Overall, booby traps inflicted only a very small proportion of casualties. Within the US armed forces booby traps were the cause of the lowest number of casualties of any weapon: 0.2 percent of those killed and 0.5 percent of those wounded. This can be compared to landmines, which inflicted 2.7 percent of the killed and 3.4 percent of the wounded (although this includes booby-trapped mines).

Regardless of the number of casualties booby traps inflicted, they certainly had an adverse psychological impact. They slowed unit movement, hampered the occupation of positions, and forced troops to take extreme precautions. Occupying a house, passing through an obstacle, recovering abandoned equipment, clearing a minefield, or simply walking down a street were made even more dangerous. Soldiers learned to be constantly vigilant and to take nothing for granted. They avoided paths, climbed over low walls rather than passing through gates, checked ditches and foxholes before diving into them, entered buildings through blasted holes or windows rather than doors, and were suspicious of anything the enemy had left behind, touching nothing that appeared enticing. Booby traps increased their stress and eroded their morale. Besides deaths, close proximity to booby-trap detonations resulted in frequent loss of fingers, hands, arms, feet or eyes.

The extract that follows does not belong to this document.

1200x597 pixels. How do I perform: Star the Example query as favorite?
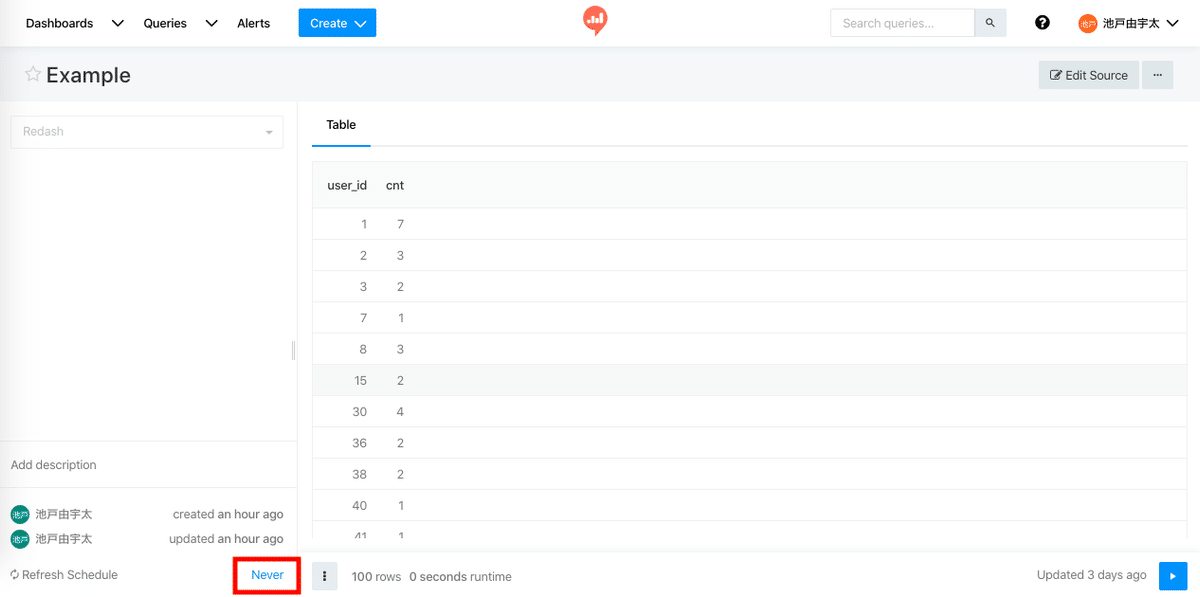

A high percentage of total booby-trap casualties were found among those personnel sent to disarm and remove them. In the US Army this was accomplished by engineer battalions and Ordnance Department explosive ordnance disposal units, in the Marine Corps by engineer and pioneer battalions, and bomb disposal companies. In the British Army, Royal Engineer and Royal Army Ordnance Corps units took care of booby traps and unexploded munitions.

The 1981 Inhumane Weapons Convention enshrines the principle that certain conventional weapons should neither inflict excessive injury nor cause unnecessary suffering, and that they should be directed only at military forces and not be used indiscriminately to harm civilian populations. This has been ratified by few countries, and it anyway fails to address booby traps. Regardless of advances in weapons technology demonstrating much increased lethality and accuracy, booby traps are still very much with us, and have in some instances become the highest reaper of soldiers’ lives and limbs. While the munitions may have changed, today’s booby traps and improvised explosive devices (IED) use many of the same employment principles, means of concealment and triggering techniques, to accomplish the same goals – to delay and demoralize an enemy – as when they were employed over 60 years ago.